Goya is the largest Hispanic-owned food company in the United States and is striving to become a food company for all and is even moving into other cuisines, such as Indian and Chinese. It was founded 77 years ago by Spaniards who came to New York via Puerto Rico. Over the years, it has hired enough natives of Spanish-speaking countries to develop a flavor profile that’s decently close to the real thing and has marketed itself as a Hispanic-owned company.
Now, it’s the largest Hispanic-owned food company in the United States, with $1.3 billion in sales last year (still a long way behind market giants like General Mills, which brought in $16.7 billion in 2012).
Goya is now in nearly every corner bodega and medium-size independent grocery store. That enough seems to resonate with Pak, who says, “I’m not Latino.
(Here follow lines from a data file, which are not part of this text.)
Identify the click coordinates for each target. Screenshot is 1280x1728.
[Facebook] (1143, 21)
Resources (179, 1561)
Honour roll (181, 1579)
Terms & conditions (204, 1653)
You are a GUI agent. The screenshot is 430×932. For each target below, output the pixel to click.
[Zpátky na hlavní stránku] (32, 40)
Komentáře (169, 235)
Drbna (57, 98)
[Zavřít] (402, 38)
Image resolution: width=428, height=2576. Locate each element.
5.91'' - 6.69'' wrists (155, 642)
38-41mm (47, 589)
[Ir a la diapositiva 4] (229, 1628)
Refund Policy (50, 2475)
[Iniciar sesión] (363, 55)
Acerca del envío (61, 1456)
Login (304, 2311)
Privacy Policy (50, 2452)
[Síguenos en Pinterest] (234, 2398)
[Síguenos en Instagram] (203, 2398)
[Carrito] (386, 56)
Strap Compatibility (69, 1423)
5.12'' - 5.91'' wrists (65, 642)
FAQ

I don’t know what they eat.” But he realizes not only Hispanics will buy the Goya products, but all the neighborhood’s non-Hispanic residents will as well.
“It’s a United Nations kind of label,” says Bob Gorland, a supermarket consultant at Matthew P. Casey & Associates. He regards Goya, more than any other brand, as a section unto itself, much like the kosher aisle or natural foods area. Now, as the “general market” becomes more interested in ethnic cuisines, Goya has positioned itself as the “authentic” option that you don’t have to rummage through ethnic markets to find. In other words, Goya is becoming mainstream. Which, commercially, is a pretty unbeatable approach.